NFT seeks to address the limitations inherent in supervised learning approaches like Rejection sampling Fine-Tuning (RFT), which traditionally fails to consider negative feedback (i.e., incorrect answers). The NFT method bridges this gap by constructing an implicit negative policy. This implicit policy allows the model to optimize its internal parameters based on negative data, thereby enhancing self-reflective learning without external supervision.
Core Methodology
The key innovation in NFT lies in its methodology for incorporating negative feedback into LLM training. Instead of discarding incorrect or negative answers, NFT models these responses through a constructed negative policy parameterized by the same model aimed at optimizing positive outcomes. Through experiments carried out with 7B and 32B parameter models, NFT has shown significant improvements against baseline SL methods, matching or surpassing RL algorithms like GRPO and DAPO.
The paper also draws an intriguing theoretical parallel between NFT and GRPO. Despite originating from separate foundations—Maximum Likelihood Estimation for NFT and Policy Gradient for GRPO—their convergence behavior is strikingly similar in strict on-policy scenarios. This discovery not only encourages integrating negative feedback in supervised paradigms but also hints at shared mechanisms underlying effective optimizer dynamics in LLMs.
Implications and Future Directions
The implications of NFT are multifold. Practically, it provides a clearer path to reducing oversight costs and dependency on high-quality external labeled data by leveraging self-generated feedback. Theoretically, it invites further exploration into the unification of supervised and reinforcement learning strategies, particularly in domains marked by binary-feedback systems.
Moving forward, the NFT approach opens avenues for refining LLM training protocols, especially for reasoning tasks. This could involve extending the technique to more complex multi-step reasoning tasks or integrating models that more dynamically adjust based on evolving feedback patterns. Given these insights, future research may also explore how NFT can be generalized beyond math reasoning to other domains where LLMs could benefit from feedback-driven improvements without explicit external intervention.

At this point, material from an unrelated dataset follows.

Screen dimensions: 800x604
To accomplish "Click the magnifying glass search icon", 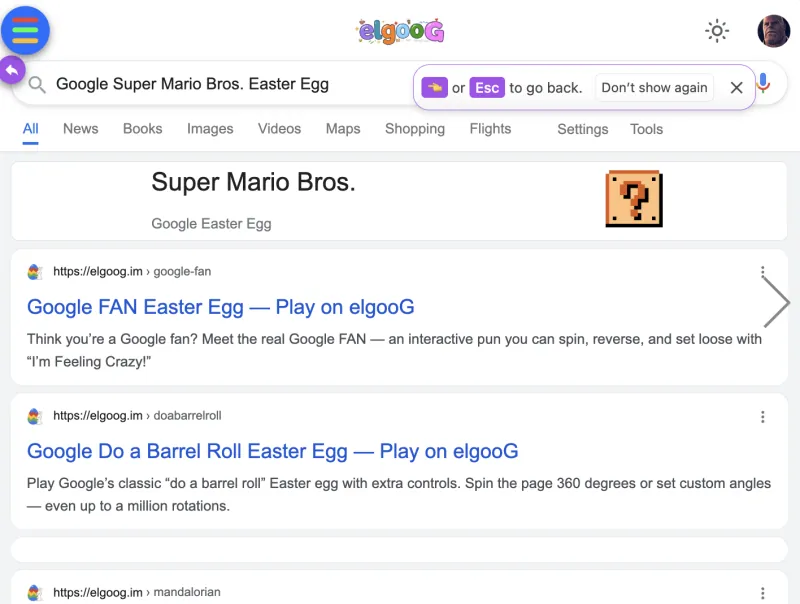I will click(36, 84).
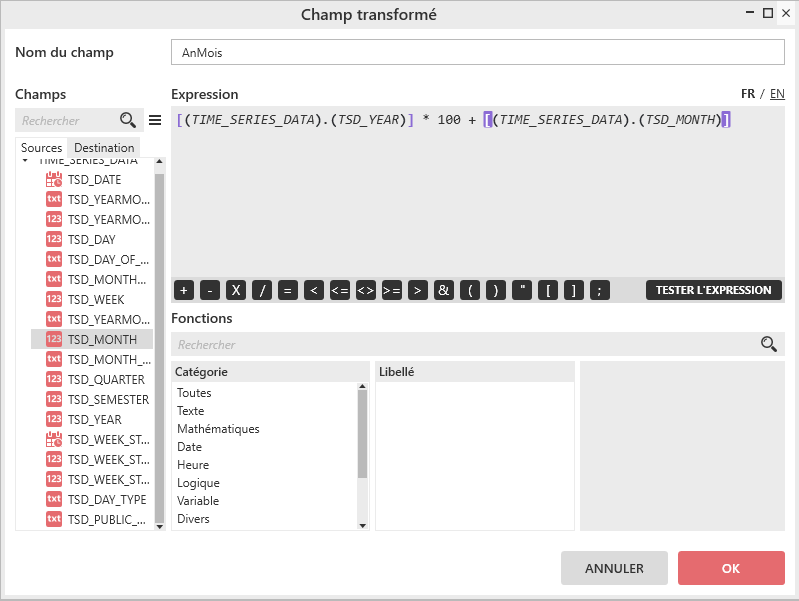
Task: Select the Sources tab
Action: (x=42, y=148)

In summary, "Bridging Supervised Learning and Reinforcement Learning in Math Reasoning" represents a significant step in understanding how supervised learning can be enhanced through self-improvement techniques typically reserved for RL applications. By incorporating negative feedback, NFT provides a compelling alternative for advancing LLM capabilities, potentially influencing a wide range of applications within artificial intelligence.